Apple not in settlement talks 'at any level' with Qualcomm: Report





A United States federal judge ruled on tuesday that chip seller Qualcomm should license some of its technology to competitors such as Intel corporation.

The preliminary ruling came in an antitrust case against Qualcomm brought by the United States Federal Trade Commission in early 2017. The case is scheduled to go to trial next year.

The preliminary ruling by judge Lucy Koh within the United States District Court for the Northern District of American state said that Qualcomm should license some patents involved in creating questionable modem chips, that help smartphones connect to wireless knowledge networks, to rival chip companies.

Qualcomm and therefore the Federal Trade Commission had together asked Koh last month to delay ruling on the problem for up to thirty days whereas they pursued settlement talks.

Koh denied that motion on tuesday.

It was not immediately clear whether or not the ruling would affect the settlement talks. Qualcomm shares were down about 0.3 % to $63.26 (roughly Rs. 4,500) after the news.

Qualcomm did not immediately return a request for comment.
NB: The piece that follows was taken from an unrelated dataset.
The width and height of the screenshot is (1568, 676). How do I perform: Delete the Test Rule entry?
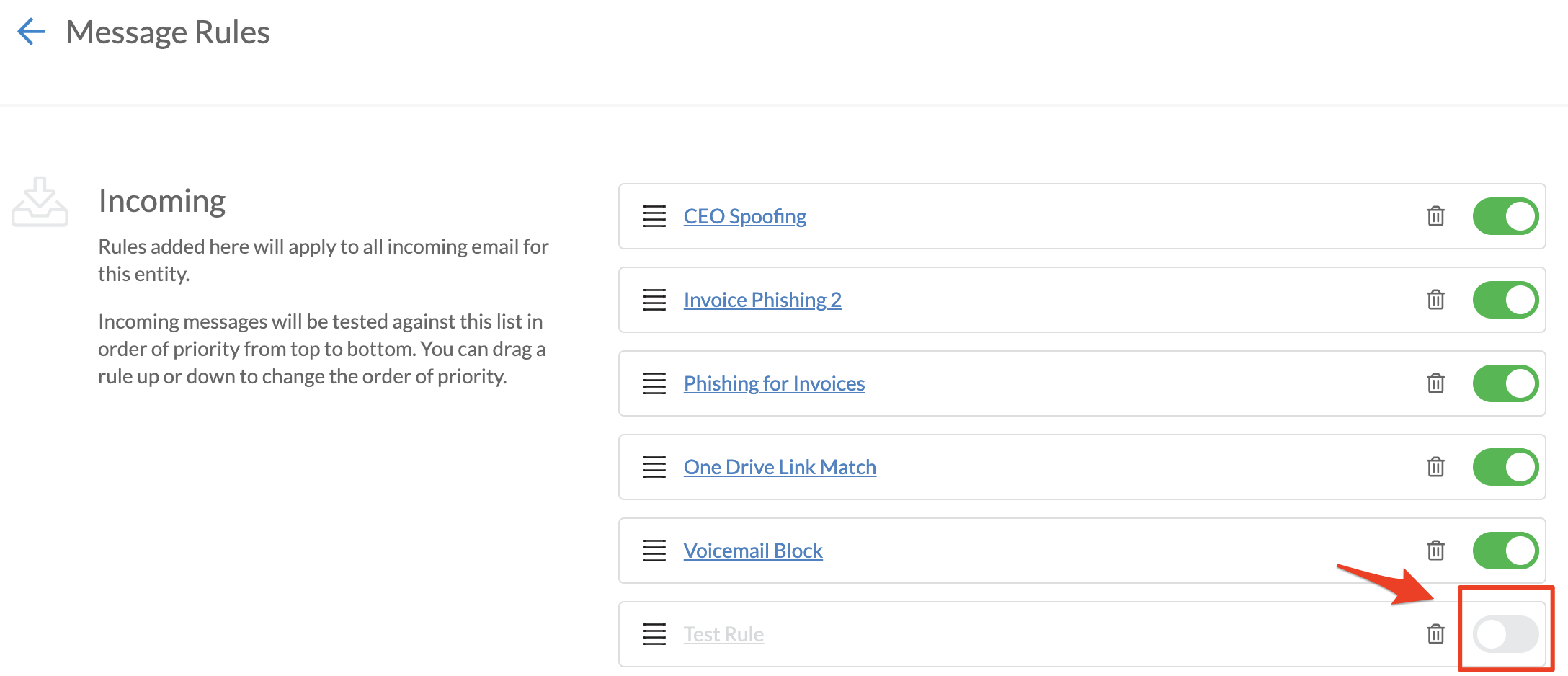pyautogui.click(x=1435, y=634)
The Federal Trade Commission and Intel declined to comment.

Settling with United States regulators would be a turning purpose for the San Diego chip firm, that has been defending its business model amid lawsuits from large customers like Apple and Huawei, further as handling regulatory challenges to its practices round the world.

At issue within the civil proceeding and regulatory disputes is whether or not Qualcomm's patent licensing practices, once combined with its chip business, represent anticompetitive behaviour. Regulators in South Korea and Taiwan initially dominated against Qualcomm, however it's appealed the rulings and settled some of them.

In August, Qualcomm settled with Taiwanese regulators for $93 million associated an agreement to invest $700 million within the country over the next 5 years.